Sur nos Ormonts, quand le soleil annonce… un brillant passé

GÉNÉALOGIE• Depuis trente ans, un Vaudois travaille inlassablement sur la généalogie de sa famille, les Borloz, originaires de la Vallée des Ormonts. Un minutieux travail de détective qui lui a permis de remonter jusqu’au… XVe siècle.

  • Trente ans de travail pour redonner vie à une histoire de famille multiséculaire. (Photo SANTISO)

Dans la vallée des Ormonts, dans le district d’Aigle, les Borloz sont une institution, tant ils y sont enracinés de longue date. Mais qui sont-ils vraiment?
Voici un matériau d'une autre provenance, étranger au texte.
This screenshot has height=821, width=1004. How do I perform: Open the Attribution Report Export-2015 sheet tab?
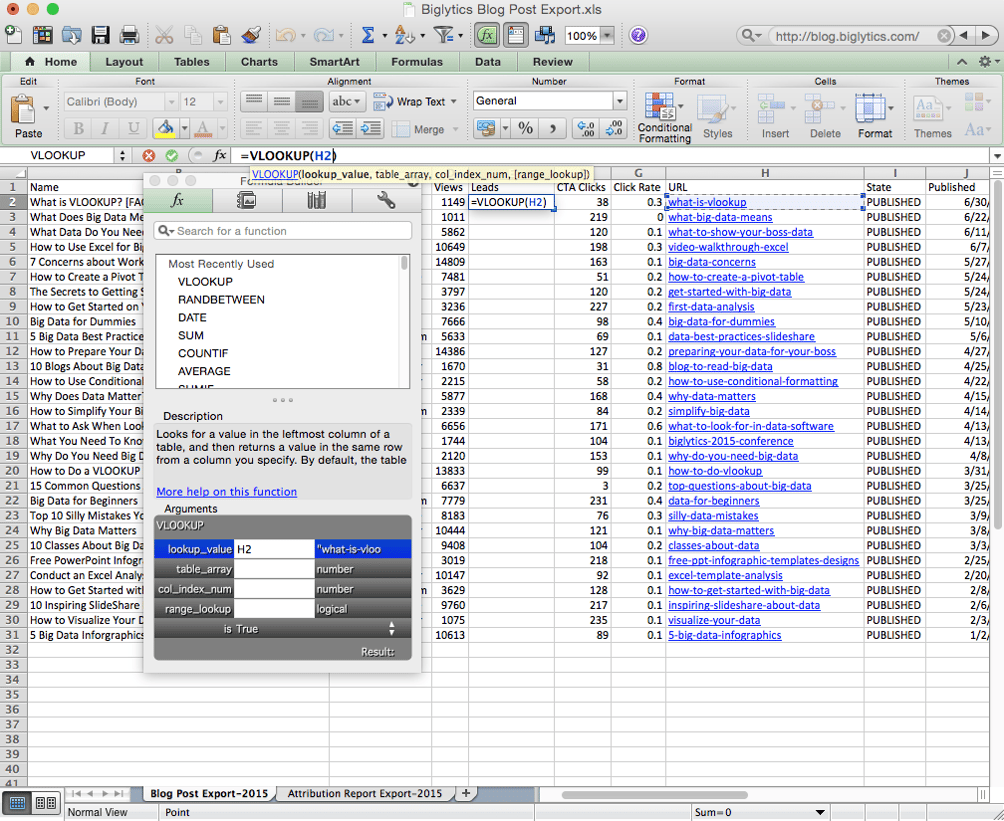pyautogui.click(x=366, y=791)
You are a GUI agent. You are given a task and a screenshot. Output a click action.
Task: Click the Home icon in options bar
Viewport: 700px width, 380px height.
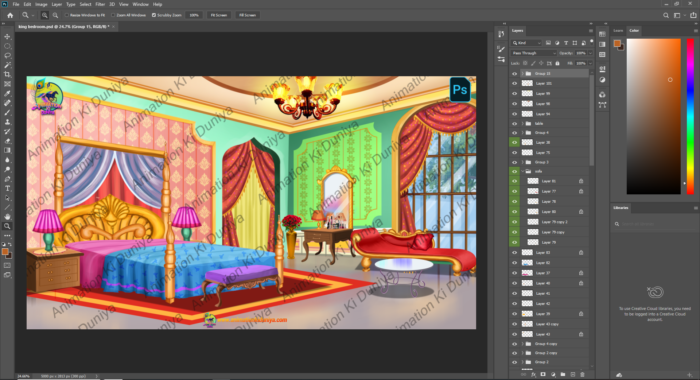click(10, 15)
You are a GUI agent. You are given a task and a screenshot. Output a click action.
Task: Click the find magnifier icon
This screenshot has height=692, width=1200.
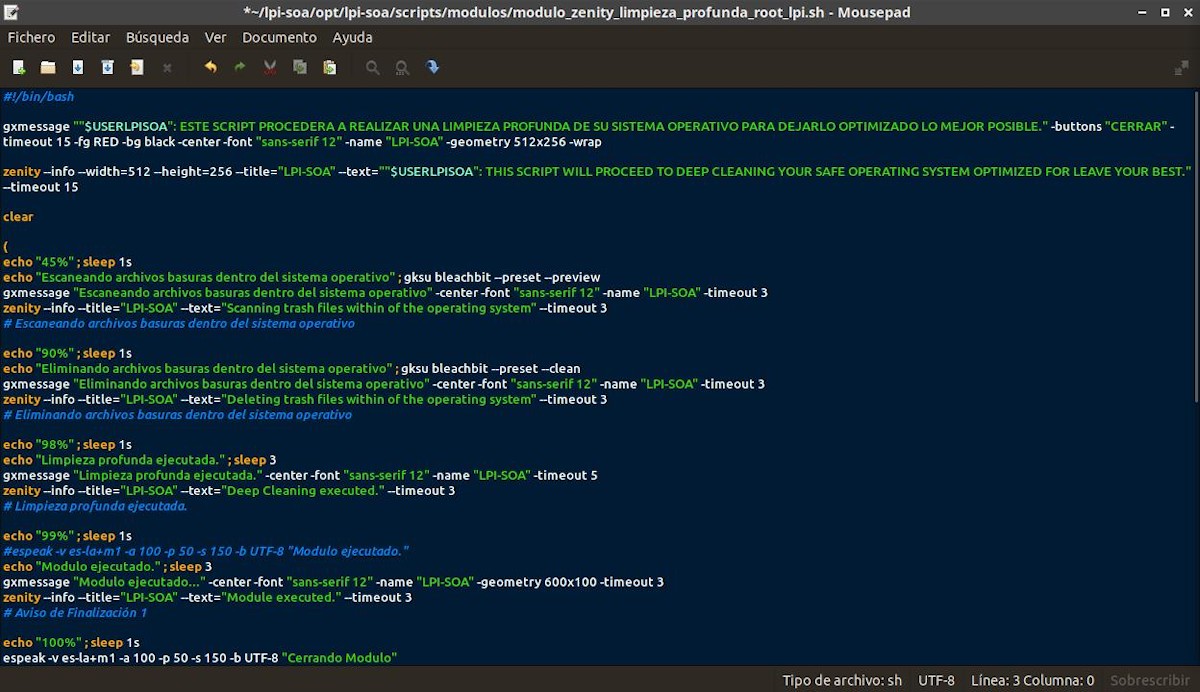[x=372, y=68]
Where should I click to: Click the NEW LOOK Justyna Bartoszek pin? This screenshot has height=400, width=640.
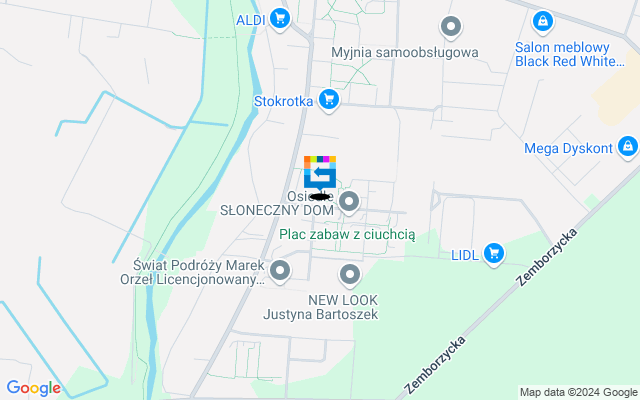pos(350,275)
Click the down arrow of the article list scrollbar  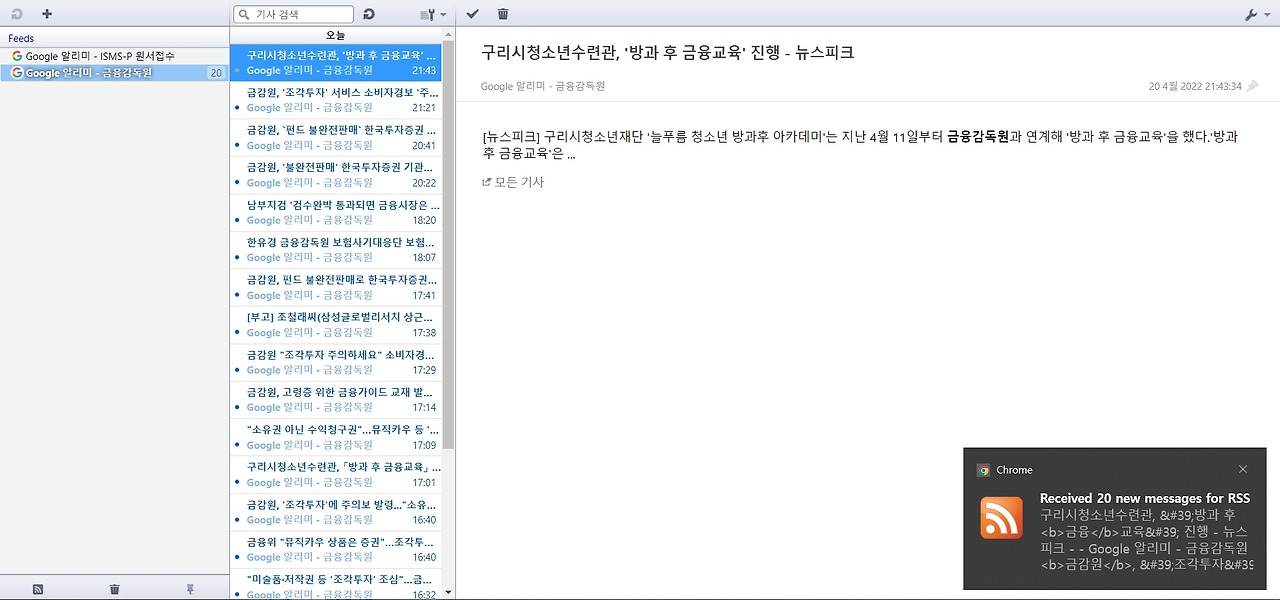448,592
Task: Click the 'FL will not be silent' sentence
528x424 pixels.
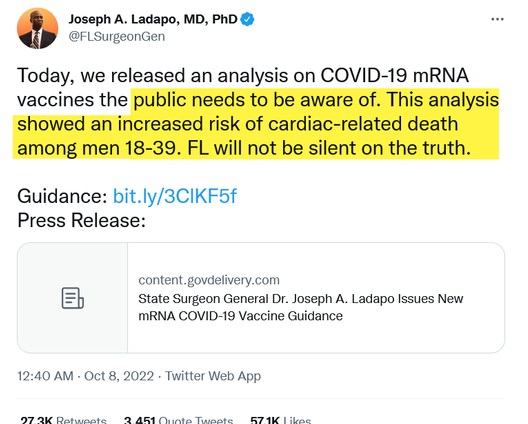Action: click(329, 148)
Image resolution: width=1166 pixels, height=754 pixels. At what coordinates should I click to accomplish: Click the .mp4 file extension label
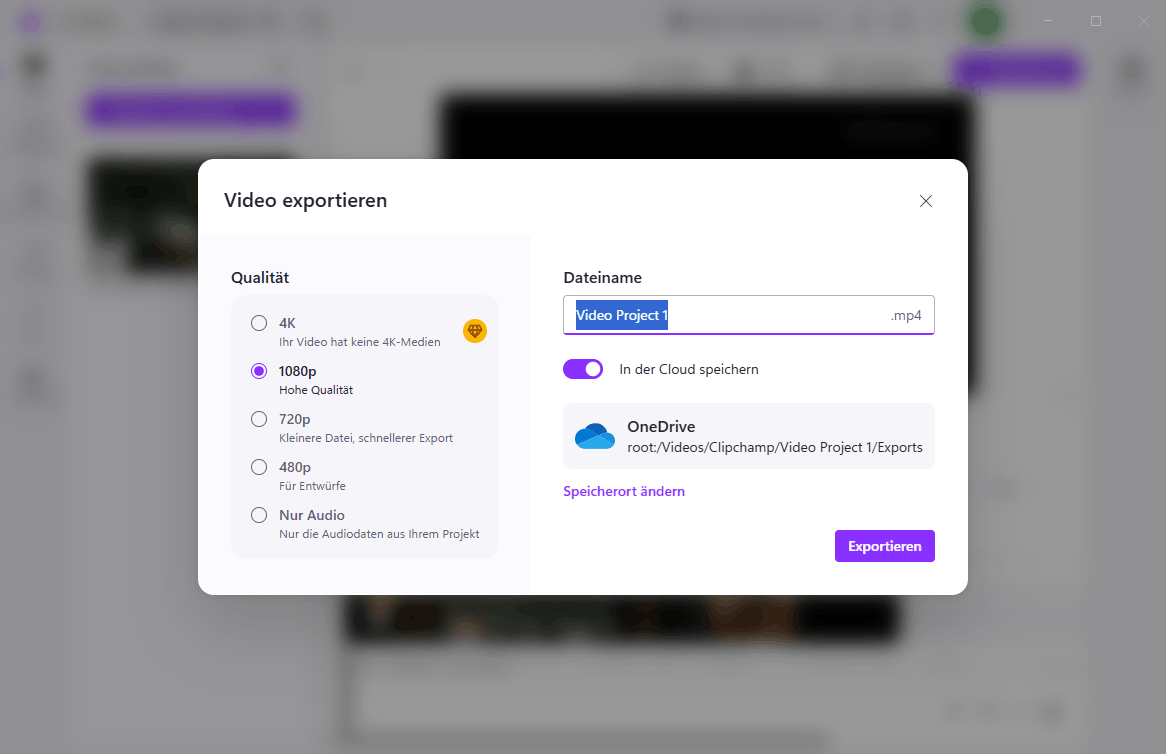906,315
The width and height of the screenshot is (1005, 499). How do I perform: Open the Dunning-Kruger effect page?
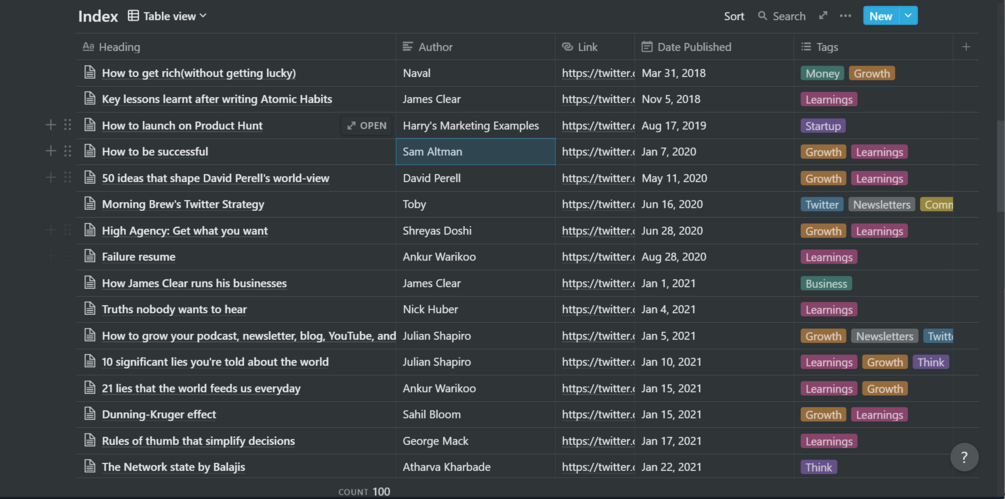tap(159, 415)
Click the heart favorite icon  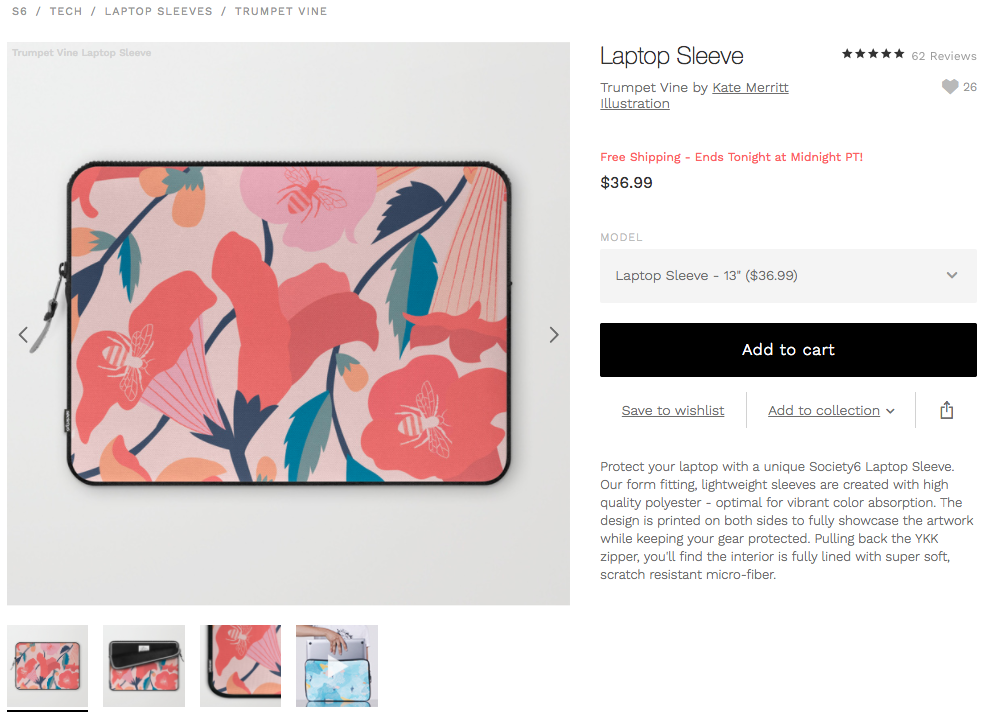(950, 87)
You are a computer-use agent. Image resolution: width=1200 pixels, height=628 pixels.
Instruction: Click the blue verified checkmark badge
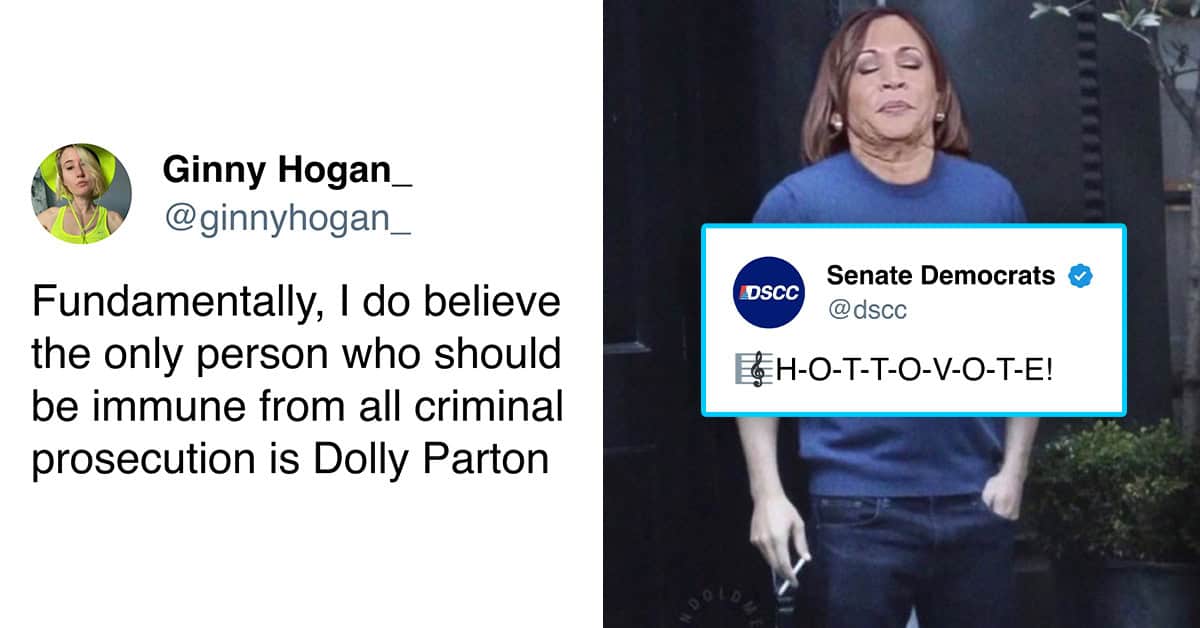click(1079, 276)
Où vivent-ils et d’où viennent-ils? C’est pour répondre à ces questions que Jean Borloz, établi à Lausanne, s’est lancé il y a près de trente ans dans une incroyable et trépidante enquête généalogique.

Nous sommes en 1996 et c’est au cours d’une fête de famille  que l’idée a germé: «120 personnes étaient présentes et c’est à ce moment-là que je me suis rendu compte que je ne savais pas grand-chose de mon histoire familiale et pour cause: les archives communales d’Ormont-Dessous avaient brûlé en 1866. Tout comme mes ancêtres qui chassaient le chamois, je décidai alors de débusquer des Borloz dans les coins les plus reculés de la planète!». 

Ténacité

Sauf que l’homme, qui fait une longue carrière dans la haute administration communale, est un tenace. Sa devise, en bon historien de formation, il la tient de… Richelieu: «La ténacité est la volonté inspirée par la raison; l’obstination est la volonté qu’aucune raison n’éclaire».

Alors, il se lance, consacre tout son temps libre, et plus encore quand il arrive à l’âge de la retraite, à cette longue recherche en forme de quête interminable. Un travail de fourmi, de bénédictin et bien sûr de détective, pour celui qui aurait pu «dans une autre vie, être enquêteur de police judiciaire ou de police scientifique».

Les qualités requises par ces professions, aujourd’hui largement médiatisées par la fiction, notre homme les a incontestablement. Ténacité donc, mais aussi force de travail et patience, doublées d’un inextinguible goût de comprendre et de trouver. Alors, en s’aidant de registres paroissiaux, de testaments, de faire-part de décès, d’articles de presse mais aussi d’internet et des innombrables bases de données que le web recèle, il cherche inlassablement, encore et toujours, traque les naissances et les décès, débusque les homonymes et identifie peu à peu les différentes branches d’une famille aux ramifications tentaculaires dont l’origine, attestée, remonte à… 1496.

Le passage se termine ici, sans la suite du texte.